TEXTO APRESENTADO:
A separação dos poderes (funções) nos dias atuais

Autor: Américo Bedê Freire Júnior
(Juiz Federal Substituto em Vitória/ES.
Professor de Direito Processual Penal na FDV/ES
Mestrando em Direitos Garantias Fundamentais na FDV/ES)

| Artigo publicado em 24.08.2004 |

 

O direito atualmente se encontra ‘hamletianamente’ martirizado pelo dilema de ser arte ou ciência. Ou seja, entre ser ‘tecnologia de controle’, organização e direção social, o que implica uma formação unidisciplinar, meramente informativa, despolitizada e adestradora, estruturada em torno de um sistema jurídico tido como auto-suficiente, completo, lógico e formalmente coerente; ou ser uma ‘atividade verdadeiramente científica, de natureza problematizante, eminentemente especulativa e acima de tudo crítica – o que exige uma formação reflexiva, não-dogmática e multidisciplinar, organizada a partir de uma interrogação sobre a dimensão política, sobre as implicações sócio-econômicas e sobre a natureza ideológica de toda ordem jurídica.” (José Eduardo Faria)


O Princípio da Separação dos Poderes1, cláusula pétrea da Constituição Brasileira, encontra-se positivado no artigo 2º ao prever que são Poderes da União, independentes e harmônicos entre si, o Legislativo, o Executivo e o Judiciário.

Nos estreitos limites desse trabalho não cabe tecer a evolução histórica do princípio2 em comento, mas sim desvendar o alcance em nosso tempo do princípio.

De início, e essa afirmação terá importantíssimas conseqüências ao longo do texto, é de se frisar que em verdade a nomenclatura separação de poderes não deve prosperar, uma vez que, efetivamente, o poder estatal é uno.

TAREFA 1: Segundo o texto sobre a separação dos poderes, quais são os Poderes da União previstos no artigo 2º da Constituição?
O texto e os registros vêm de fontes distintas.

REGISTROS:
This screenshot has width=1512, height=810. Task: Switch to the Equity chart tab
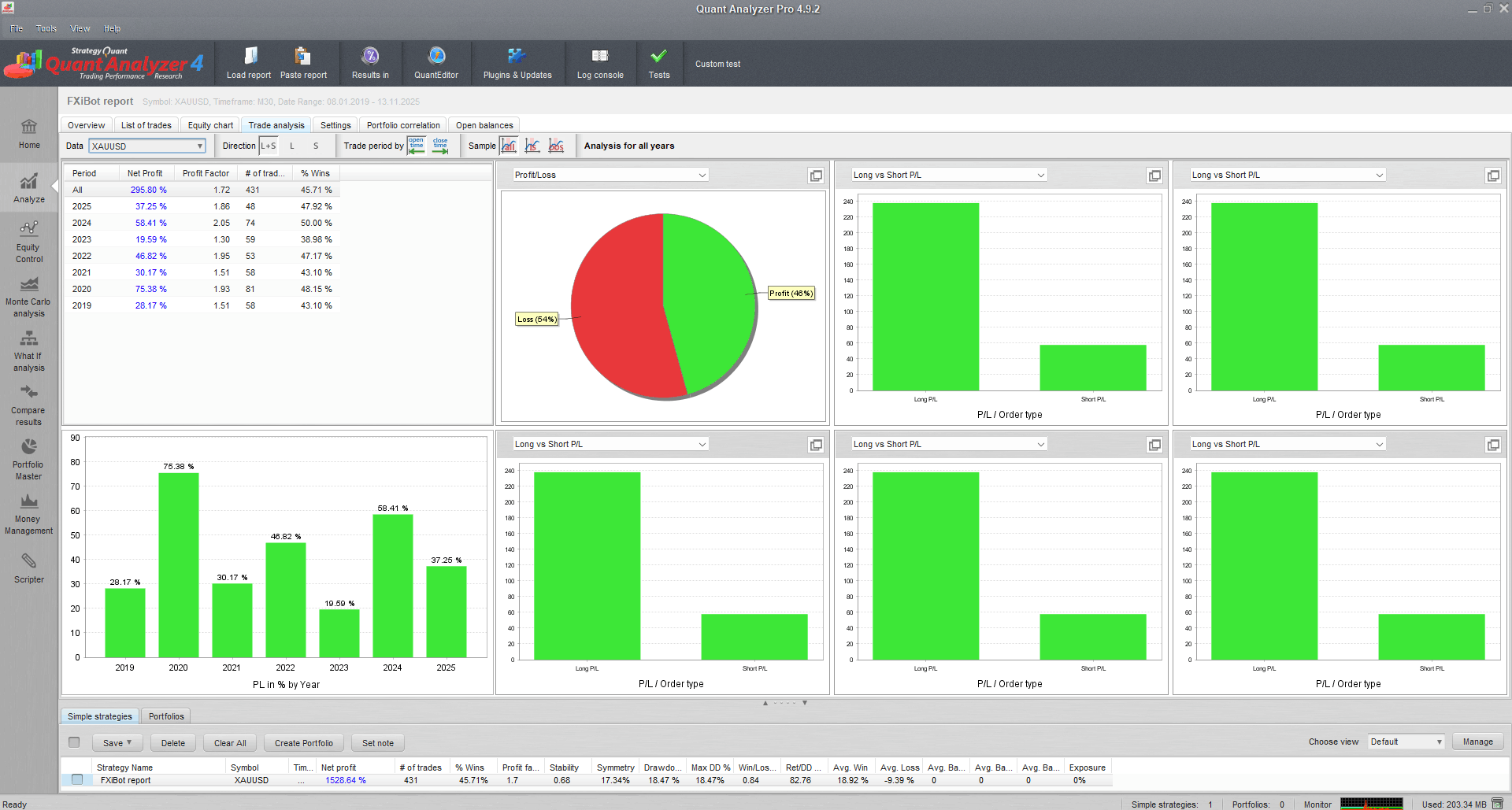[x=210, y=125]
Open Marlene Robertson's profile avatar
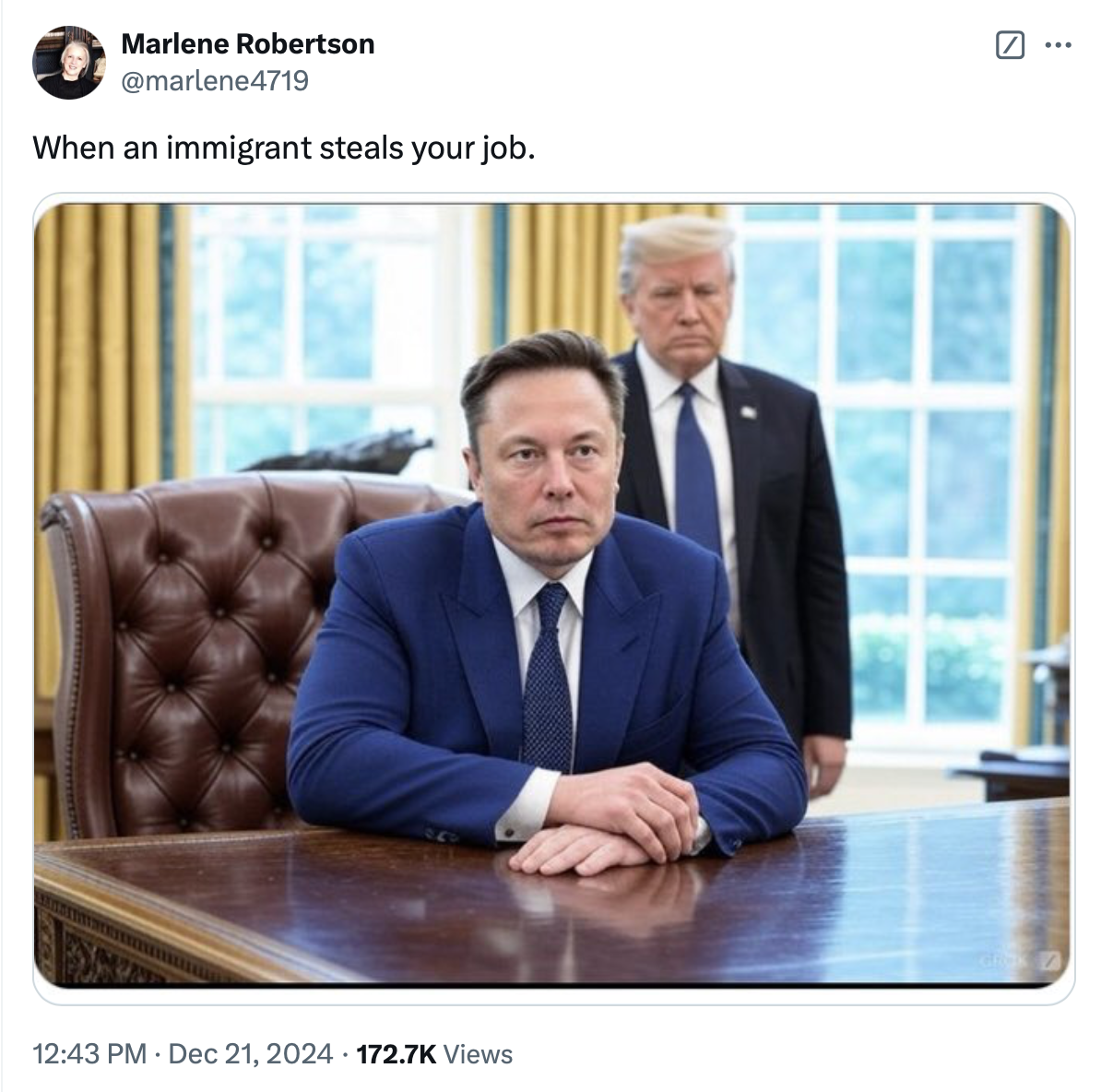The image size is (1101, 1092). tap(69, 63)
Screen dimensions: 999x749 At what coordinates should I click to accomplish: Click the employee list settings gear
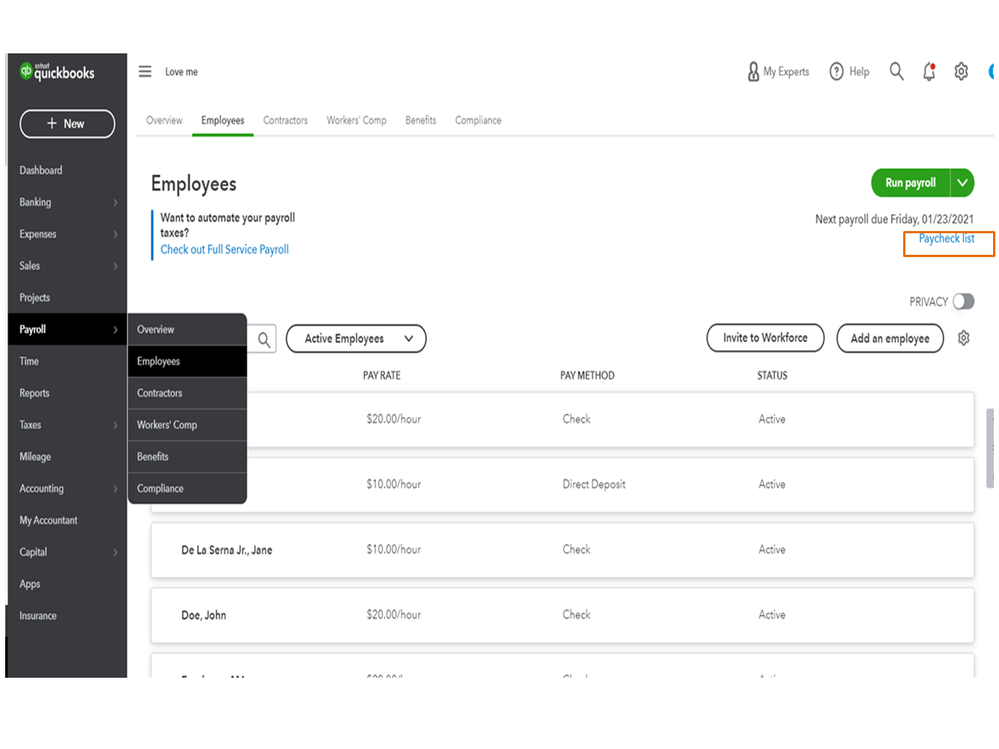[963, 338]
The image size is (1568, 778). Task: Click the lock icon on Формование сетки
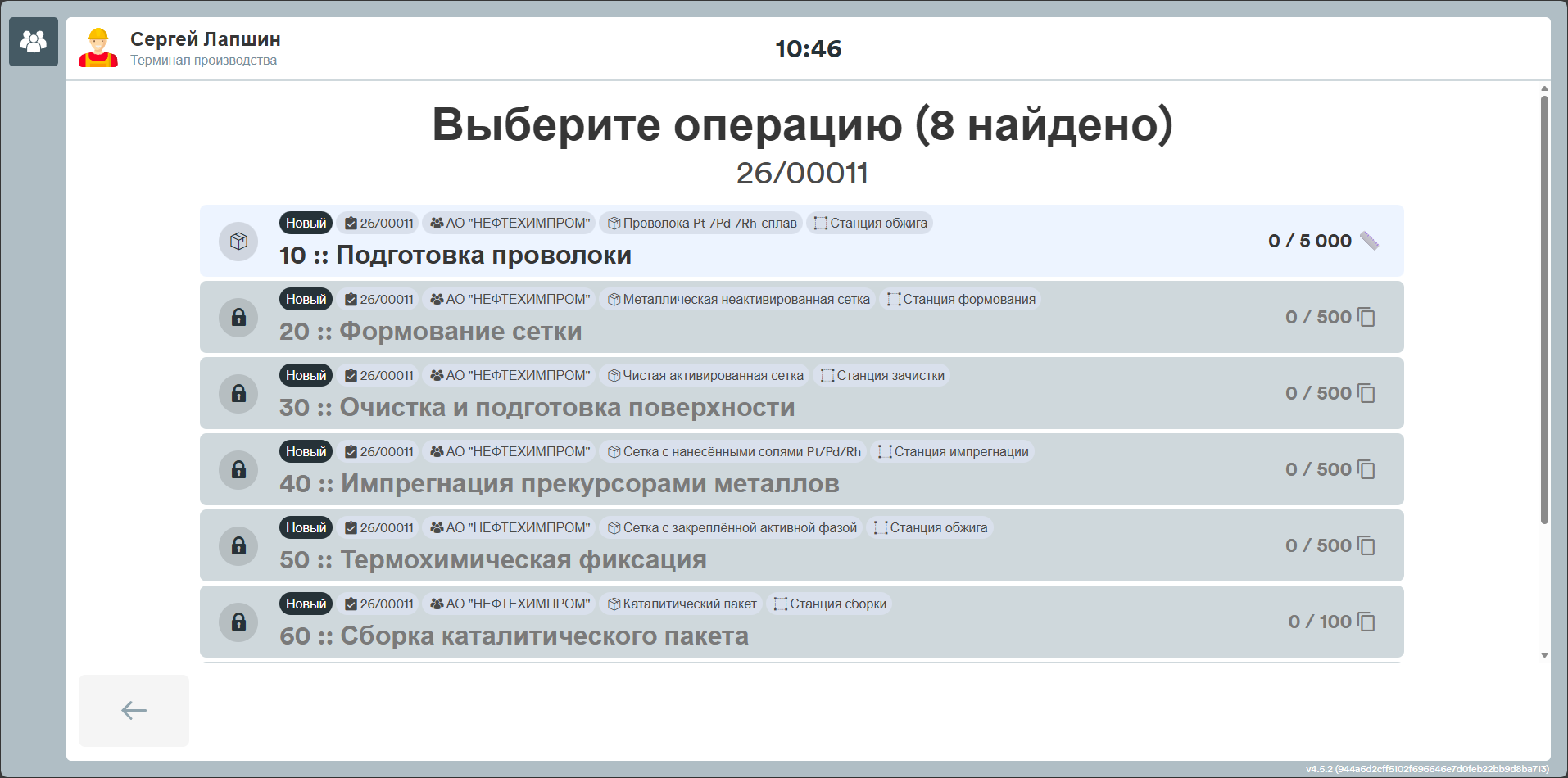(x=238, y=318)
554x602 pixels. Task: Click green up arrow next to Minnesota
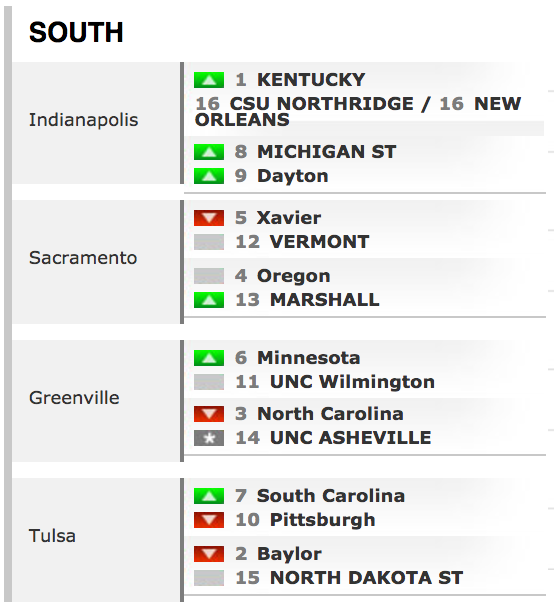pyautogui.click(x=209, y=358)
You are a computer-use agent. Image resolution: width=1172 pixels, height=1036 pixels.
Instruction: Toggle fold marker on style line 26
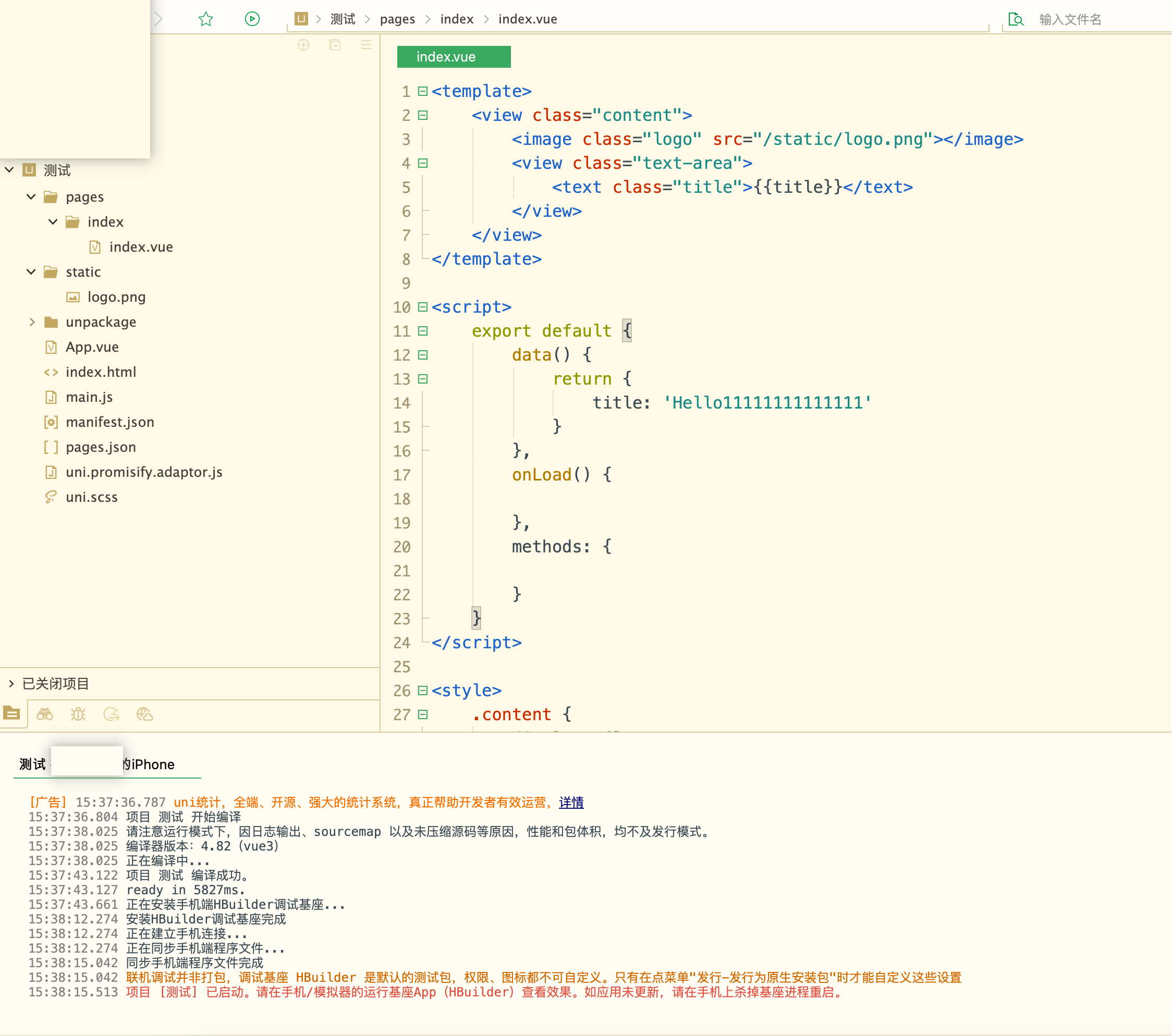pyautogui.click(x=423, y=690)
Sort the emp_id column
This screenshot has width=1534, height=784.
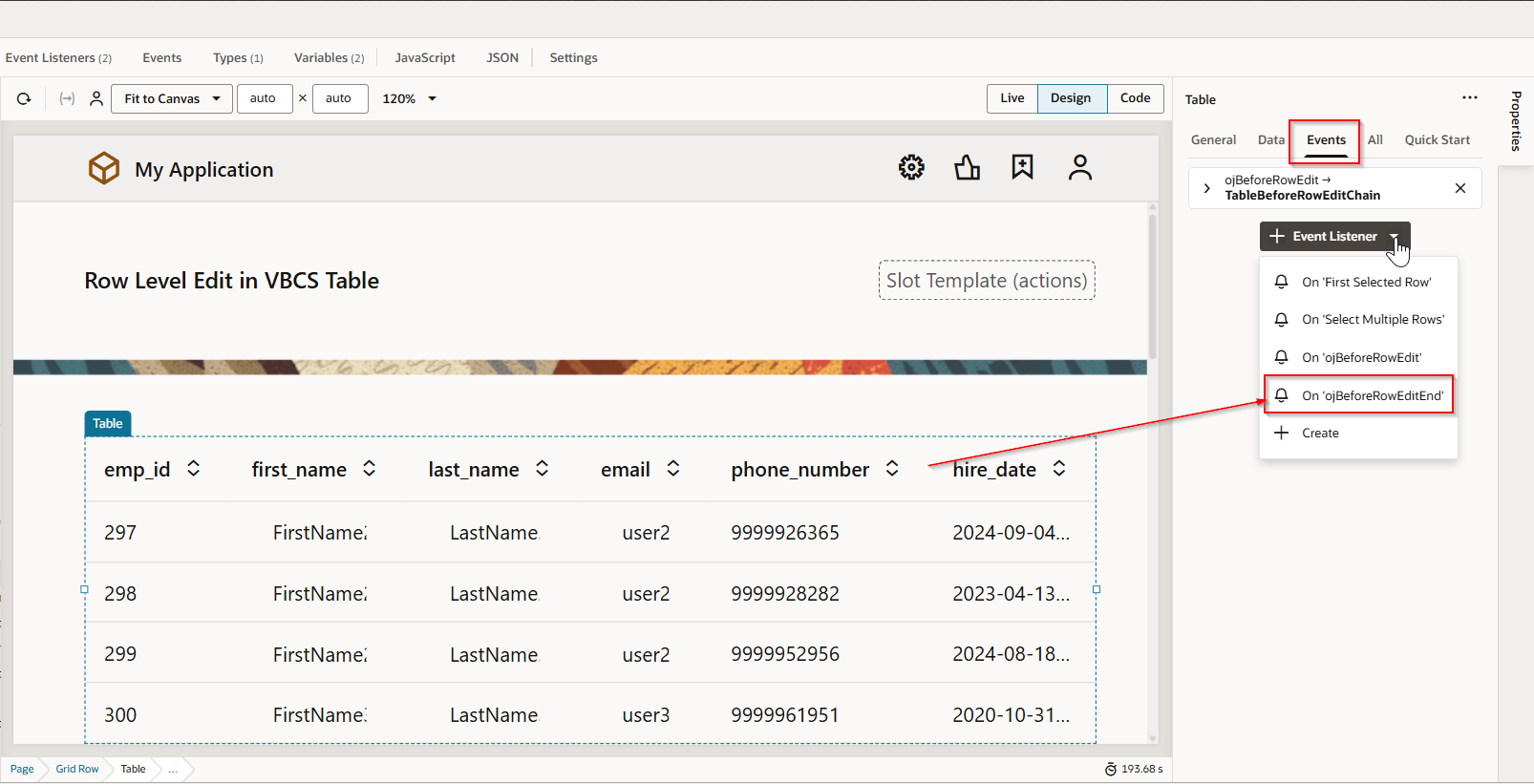coord(194,469)
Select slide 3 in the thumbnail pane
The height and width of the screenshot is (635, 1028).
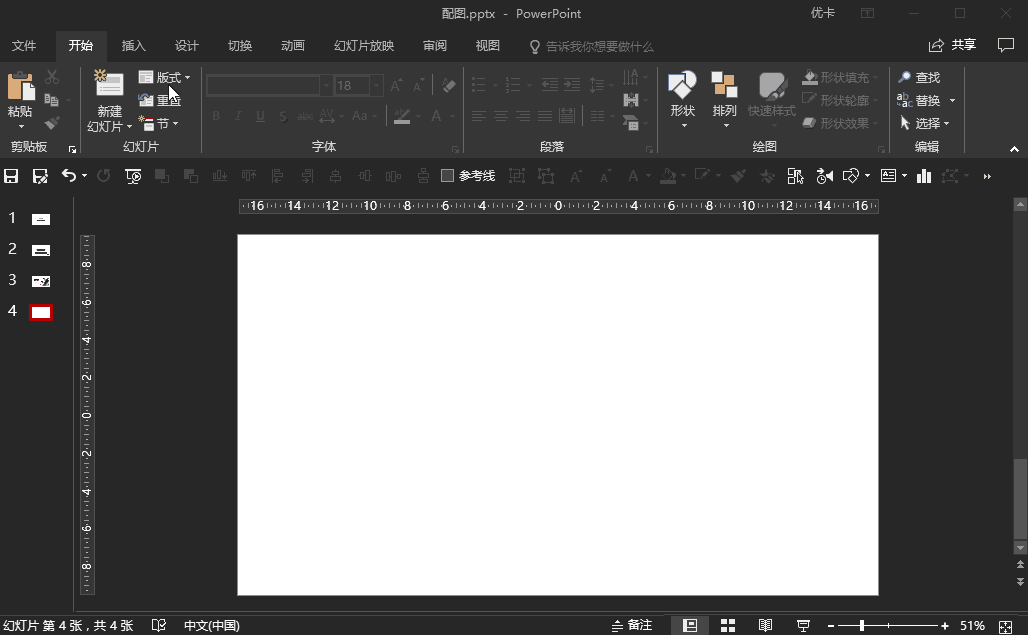pyautogui.click(x=40, y=281)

TAREFA 2: Organize como lista JSON de strings as linhas dos registros, uma string por linha e sem linhas em branco, começando na linha que contém "The image size is (1568, 778)." e terminando no fim dos registros. Deixe as imagens de fora da resposta.

RESPOSTA COMPLETA 1:
- Legislativo
- Executivo
- Judiciário

RESPOSTA COMPLETA 2:
[
  "The image size is (1568, 778). Task: Click the lock icon on Формование сетки",
  "(x=238, y=318)",
  "554x602 pixels. Task: Click green up arrow next to Minnesota",
  "pyautogui.click(x=209, y=358)",
  "You are a computer-use agent. Image resolution: width=1172 pixels, height=1036 pixels.",
  "Instruction: Toggle fold marker on style line 26",
  "pyautogui.click(x=423, y=690)",
  "Sort the emp_id column",
  "This screenshot has width=1534, height=784.",
  "coord(194,469)",
  "Select slide 3 in the thumbnail pane",
  "The height and width of the screenshot is (635, 1028).",
  "pyautogui.click(x=40, y=281)"
]